I received an ARC from Reedsy Discover in exchange for an honest review.
London: November 1905. England and the world are changing. Into the rooms of Sherlock Holmes come Nikola Tesla and Thomas Edison-with new inventions that will alter the course of human history-only both inventions have gone missing. Can Holmes, Watson, and Irene Adler somehow unravel the latest diabolical scheme of Marie Chartier-evil daughter of the late Professor Moriarty? Can world peace be achieved by the most powerful weapon ever created? Can death itself be overcome by a scientific genius? And can Sherlock Holmes survive the greatest personal loss of his career?

Sherlock Holmes and The Adventure of the Ghost Machine
(Sherlock and Irene #3) by David MacGregor released by MX Publishing is a great Sherlock Holmes pastiche. Sherlock Holmes and John Watson are a couple of my all time favorite characters in literature, so as soon as I saw that this short novel was available via Reedsy Discovery I knew that I had to give it a try. I have never read anything from this author before, and I have never read any of the other Sherlock books in this series (or from this publisher, as a matter of fact), so I did not have any particular expectations going in. Luckily for me, this pastiche was quite a pleasant surprise.

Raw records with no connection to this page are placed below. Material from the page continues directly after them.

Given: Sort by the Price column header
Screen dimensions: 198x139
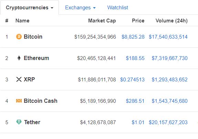Looking at the screenshot, I should pyautogui.click(x=138, y=21).
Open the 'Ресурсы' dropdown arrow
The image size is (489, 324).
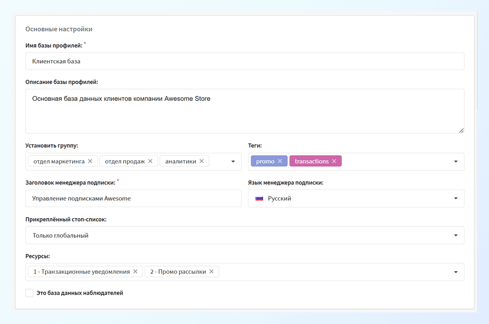point(456,272)
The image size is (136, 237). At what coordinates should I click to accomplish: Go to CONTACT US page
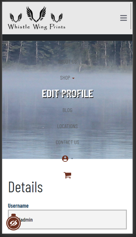coord(67,142)
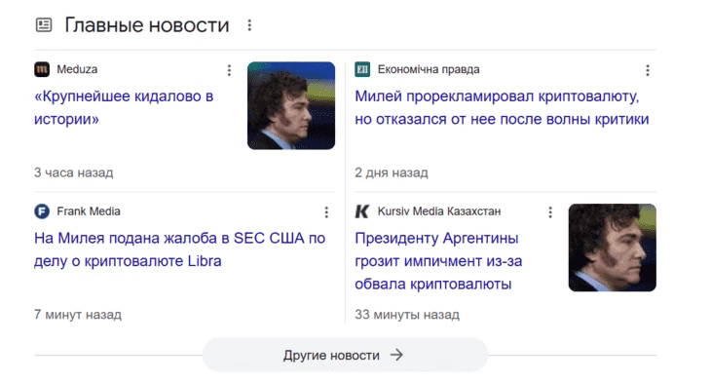711x382 pixels.
Task: Click the Економічна правда logo icon
Action: tap(362, 69)
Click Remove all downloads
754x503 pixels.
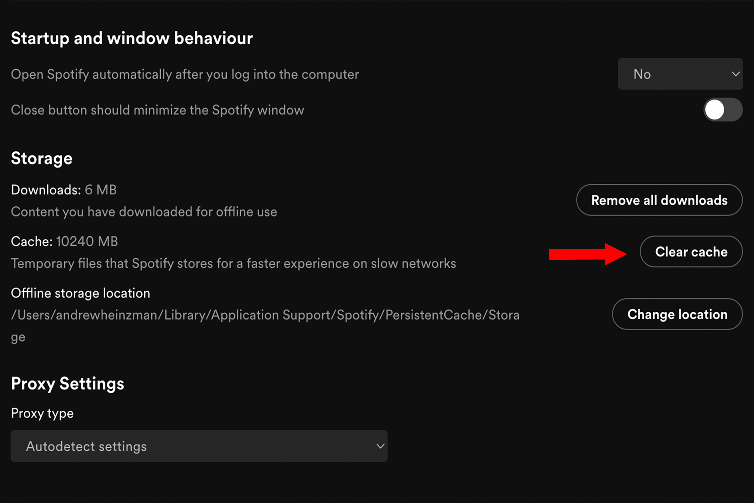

David MacGregor did a fantastic job of bringing the cast of characters to life as well as the city of London. He is able to replicate the tone and the feel of Arthur Conan Doyle's original stories and he is also able to bring some new refreshing elements to the story. These elements, particularly involving Irene Adler, are integrated into the story very well. There have been a few Sherlock stories I've read (or watched) where some changes to what I think of as standard Holmes feel forced or unnatural, but that is not the case here. The mystery is engaging, but the characters and their interactions are what really make this novel. Sherlock and Watson are fun as always and it is just plain delightful to see them at work in this book. I would compare this iteration of their characters as most reminiscent to Jeremy Brett and David Burke, with a little dash of the Robert Downey, Jr. and Jude Law's portrayals. My only issue is that there were a few moments where I felt a little out of the loop. After all, this is actually the third book in a series where I haven't read either of the previous books. For the most part, though, I didn't have any problem following the story.

Overall, if you're a fan of the classic detective I have a feeling you'll want to give David MacGregor's Sherlock Holmes and The Adventure of the Ghost Machine a try. He does a wonderful job of bringing everyone and everything to life and he's able to keep everything moving right along. I'm going to have to read more his Sherlock Holmes stories and check out some other titles from MX Publishing in the future.

My review is also on Reedsy Discovery and Goodreads.